The time saved to an active public by all this, is beyond computation. All the world is now instructed by symbols, as formerly the deaf and dumb; and instead of having to peruse a tedious penny-a-line account of the postilion of the King of the French misdriving his Majesty, and his Majesty's august family, over a draw-bridge into a moat at Tréport, a single glance at a single woodcut places the whole disaster graphically before us; leaving us nine minutes and a half of the time we must otherwise have devoted to the study of the case, to dispose of at our own will and pleasure; to start, for instance, for Chelsea, and be back again by the steam-boat, before our mother knows we are out.

The application of the new art is of daily and hourly extension. The scandalous Sunday newspapers have announced an intention of evading Lord Campbell's act, by veiling their libels in caricature. Instead of writing slander and flat blasphemy, they propose to draw it, and not draw it mild. The daily prints will doubtless follow their example. No more Jenkinsisms in the Morning Post, concerning fashionable parties. A view of the duchess's ball-room, or of the dining-table of the earl, will supersede all occasion for lengthy fiddle-faddle. The opera of the night before will be described in a vignette—the ballet in a tail-piece; and we shall know at a glance whether Cerito and Elssler performed their pas meritoriously, by the number of bouquets depicted at their feet.

On the other hand, instead of column after column of dry debates, we shall know sufficiently who were the speakers of the preceding night, by a series of portraits—each having an annexed trophy, indicative of the leading points of his oration. Members of both Houses will be, of course, daguerreotyped for the use of the morning papers; and photographic likenesses of the leaders of ton be supplied gratis to the leaders of the press.

How far more interesting a striking sketch of a banquet, containing portraits of undoubted authenticity, to the matter-of-fact announcements of the exploded letter-press—that "yesterday his Grace the Duke of Wellington entertained at dinner, at Apsley House, the Earls of Aberdeen and Liverpool, the Dukes of Richmond and Buccleuch, the Master of the Horse, the Lord Chancellor, Sir Robert Peel, Sir James Graham, Sir Frederick Trench, Colonel Gurwood, and M. Algernon Greville!" Who has patience for the recapitulation of a string of names, when a group of faces may be placed simultaneously before him?
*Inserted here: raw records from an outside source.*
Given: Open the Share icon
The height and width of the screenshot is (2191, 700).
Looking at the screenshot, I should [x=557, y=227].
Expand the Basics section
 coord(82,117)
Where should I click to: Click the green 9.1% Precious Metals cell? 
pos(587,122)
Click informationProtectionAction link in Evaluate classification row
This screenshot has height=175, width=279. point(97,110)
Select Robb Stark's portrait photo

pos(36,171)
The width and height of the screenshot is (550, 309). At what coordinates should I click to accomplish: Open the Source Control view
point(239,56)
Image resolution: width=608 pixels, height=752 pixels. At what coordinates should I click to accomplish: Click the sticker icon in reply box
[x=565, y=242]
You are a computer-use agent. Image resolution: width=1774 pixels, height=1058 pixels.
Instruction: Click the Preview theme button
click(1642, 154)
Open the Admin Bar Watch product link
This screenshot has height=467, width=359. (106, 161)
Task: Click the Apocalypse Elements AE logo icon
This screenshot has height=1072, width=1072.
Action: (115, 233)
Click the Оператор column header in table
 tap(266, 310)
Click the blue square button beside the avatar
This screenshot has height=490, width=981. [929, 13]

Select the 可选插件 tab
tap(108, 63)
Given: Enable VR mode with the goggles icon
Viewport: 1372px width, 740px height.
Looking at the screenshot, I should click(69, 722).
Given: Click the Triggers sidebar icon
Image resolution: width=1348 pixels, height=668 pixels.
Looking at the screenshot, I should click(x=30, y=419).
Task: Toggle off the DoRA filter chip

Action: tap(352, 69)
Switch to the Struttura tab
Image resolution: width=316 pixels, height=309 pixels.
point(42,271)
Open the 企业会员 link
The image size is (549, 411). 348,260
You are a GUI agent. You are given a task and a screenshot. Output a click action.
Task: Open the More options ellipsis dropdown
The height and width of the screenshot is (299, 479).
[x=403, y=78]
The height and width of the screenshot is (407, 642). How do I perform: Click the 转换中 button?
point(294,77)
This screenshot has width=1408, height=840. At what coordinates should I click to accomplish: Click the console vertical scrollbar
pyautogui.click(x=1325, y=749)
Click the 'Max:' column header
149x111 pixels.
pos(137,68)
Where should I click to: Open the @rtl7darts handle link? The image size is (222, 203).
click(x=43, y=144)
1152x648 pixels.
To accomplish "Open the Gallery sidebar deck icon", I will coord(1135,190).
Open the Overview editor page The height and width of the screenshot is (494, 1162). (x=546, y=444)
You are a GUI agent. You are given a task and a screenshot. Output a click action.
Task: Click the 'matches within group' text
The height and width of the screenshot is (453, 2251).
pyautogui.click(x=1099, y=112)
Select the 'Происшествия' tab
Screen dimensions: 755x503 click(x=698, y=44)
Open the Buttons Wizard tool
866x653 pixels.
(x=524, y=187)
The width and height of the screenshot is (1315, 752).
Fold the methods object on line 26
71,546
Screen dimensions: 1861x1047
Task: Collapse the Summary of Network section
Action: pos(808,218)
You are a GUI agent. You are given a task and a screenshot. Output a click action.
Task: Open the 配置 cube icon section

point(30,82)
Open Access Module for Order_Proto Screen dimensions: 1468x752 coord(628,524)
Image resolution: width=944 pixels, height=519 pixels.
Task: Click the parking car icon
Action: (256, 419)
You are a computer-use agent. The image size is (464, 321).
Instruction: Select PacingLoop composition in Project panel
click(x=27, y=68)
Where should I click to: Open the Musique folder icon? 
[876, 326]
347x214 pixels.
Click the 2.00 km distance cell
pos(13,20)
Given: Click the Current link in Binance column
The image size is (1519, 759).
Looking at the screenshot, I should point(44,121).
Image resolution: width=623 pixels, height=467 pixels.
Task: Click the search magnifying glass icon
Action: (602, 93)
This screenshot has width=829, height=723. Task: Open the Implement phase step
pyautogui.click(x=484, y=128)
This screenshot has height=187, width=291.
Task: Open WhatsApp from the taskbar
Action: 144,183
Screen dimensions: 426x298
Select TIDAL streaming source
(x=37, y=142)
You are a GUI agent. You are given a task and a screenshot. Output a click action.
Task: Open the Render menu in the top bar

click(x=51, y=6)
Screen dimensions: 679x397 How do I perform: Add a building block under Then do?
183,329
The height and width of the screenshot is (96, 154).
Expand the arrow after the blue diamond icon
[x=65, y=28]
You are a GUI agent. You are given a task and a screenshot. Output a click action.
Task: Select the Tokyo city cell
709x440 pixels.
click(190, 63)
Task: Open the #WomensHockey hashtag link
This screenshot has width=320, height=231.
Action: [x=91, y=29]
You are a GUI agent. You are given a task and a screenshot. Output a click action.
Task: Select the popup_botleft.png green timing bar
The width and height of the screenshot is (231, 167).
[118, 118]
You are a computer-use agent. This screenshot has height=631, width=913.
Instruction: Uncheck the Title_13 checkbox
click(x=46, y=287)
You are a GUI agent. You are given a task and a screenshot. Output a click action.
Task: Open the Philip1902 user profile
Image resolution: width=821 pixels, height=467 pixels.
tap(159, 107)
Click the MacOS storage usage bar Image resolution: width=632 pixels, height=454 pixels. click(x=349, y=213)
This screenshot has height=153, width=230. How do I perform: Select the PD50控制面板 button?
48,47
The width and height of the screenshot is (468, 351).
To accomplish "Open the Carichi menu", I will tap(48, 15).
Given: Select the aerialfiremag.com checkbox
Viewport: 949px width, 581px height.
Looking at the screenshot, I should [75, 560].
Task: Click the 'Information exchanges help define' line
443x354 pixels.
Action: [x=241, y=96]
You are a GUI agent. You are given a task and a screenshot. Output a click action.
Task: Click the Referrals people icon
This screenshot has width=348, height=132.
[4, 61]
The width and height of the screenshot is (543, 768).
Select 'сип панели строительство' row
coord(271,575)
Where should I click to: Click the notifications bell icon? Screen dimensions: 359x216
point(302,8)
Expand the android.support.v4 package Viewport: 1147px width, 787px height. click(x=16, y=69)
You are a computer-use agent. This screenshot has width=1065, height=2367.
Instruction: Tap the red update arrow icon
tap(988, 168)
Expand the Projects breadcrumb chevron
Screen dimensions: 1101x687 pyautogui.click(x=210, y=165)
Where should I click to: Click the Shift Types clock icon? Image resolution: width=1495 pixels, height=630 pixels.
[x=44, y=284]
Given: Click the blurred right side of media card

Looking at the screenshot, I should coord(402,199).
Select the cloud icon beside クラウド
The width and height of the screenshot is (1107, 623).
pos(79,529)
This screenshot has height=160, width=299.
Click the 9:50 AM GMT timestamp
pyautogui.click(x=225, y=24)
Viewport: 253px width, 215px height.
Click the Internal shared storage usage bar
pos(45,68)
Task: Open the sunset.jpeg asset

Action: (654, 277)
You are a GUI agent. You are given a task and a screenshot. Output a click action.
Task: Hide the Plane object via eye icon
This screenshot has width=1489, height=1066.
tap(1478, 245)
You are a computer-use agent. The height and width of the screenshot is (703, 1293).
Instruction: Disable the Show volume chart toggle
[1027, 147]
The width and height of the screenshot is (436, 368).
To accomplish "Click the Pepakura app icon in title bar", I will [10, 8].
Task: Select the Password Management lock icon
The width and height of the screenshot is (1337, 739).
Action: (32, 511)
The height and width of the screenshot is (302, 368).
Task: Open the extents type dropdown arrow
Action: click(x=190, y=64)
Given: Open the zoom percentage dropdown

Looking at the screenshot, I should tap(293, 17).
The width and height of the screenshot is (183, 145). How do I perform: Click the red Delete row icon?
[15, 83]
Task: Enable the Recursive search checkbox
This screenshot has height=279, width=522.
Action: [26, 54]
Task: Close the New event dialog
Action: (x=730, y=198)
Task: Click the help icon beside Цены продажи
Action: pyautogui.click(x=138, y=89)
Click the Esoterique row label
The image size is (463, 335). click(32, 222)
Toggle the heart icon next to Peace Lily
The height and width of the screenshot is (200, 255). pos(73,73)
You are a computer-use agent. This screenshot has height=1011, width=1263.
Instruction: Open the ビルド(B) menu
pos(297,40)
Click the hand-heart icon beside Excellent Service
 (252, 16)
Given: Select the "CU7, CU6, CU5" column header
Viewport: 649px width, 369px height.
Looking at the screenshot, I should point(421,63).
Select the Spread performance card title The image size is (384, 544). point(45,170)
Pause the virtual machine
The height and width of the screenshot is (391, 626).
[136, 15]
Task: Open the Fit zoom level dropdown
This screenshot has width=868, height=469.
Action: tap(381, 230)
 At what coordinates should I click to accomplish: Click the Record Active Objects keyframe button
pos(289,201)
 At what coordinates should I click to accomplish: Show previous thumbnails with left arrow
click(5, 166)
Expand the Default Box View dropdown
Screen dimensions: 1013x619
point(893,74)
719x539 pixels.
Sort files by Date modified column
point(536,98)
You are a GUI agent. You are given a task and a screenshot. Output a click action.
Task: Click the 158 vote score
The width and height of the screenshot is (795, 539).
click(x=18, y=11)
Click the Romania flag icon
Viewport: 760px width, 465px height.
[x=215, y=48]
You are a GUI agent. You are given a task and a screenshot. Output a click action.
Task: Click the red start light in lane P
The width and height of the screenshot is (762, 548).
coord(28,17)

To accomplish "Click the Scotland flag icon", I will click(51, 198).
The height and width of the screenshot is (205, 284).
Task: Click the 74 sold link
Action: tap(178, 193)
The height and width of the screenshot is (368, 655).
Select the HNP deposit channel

And then, accounts of races! How admirably will they be concentrated into a delineation of the winner passing the post—the losers distances; and what disgusting particulars of boxing matches shall we avoid by a spirited etching. Think of despatches from India, (one of Lord Ellenborough's XXXX,) published in a series of groupings worthy the frescoes of the tomb of Psammis. As to the affairs of China, we shall henceforward derive as much pleasure from the projects of Sir Henry Pottinger, cut in wood by the Morning Herald, as in surveying the Mandarins sailing on buffaloes through the air, or driving in junks over meadows, in one of Wedgewood's soup plates!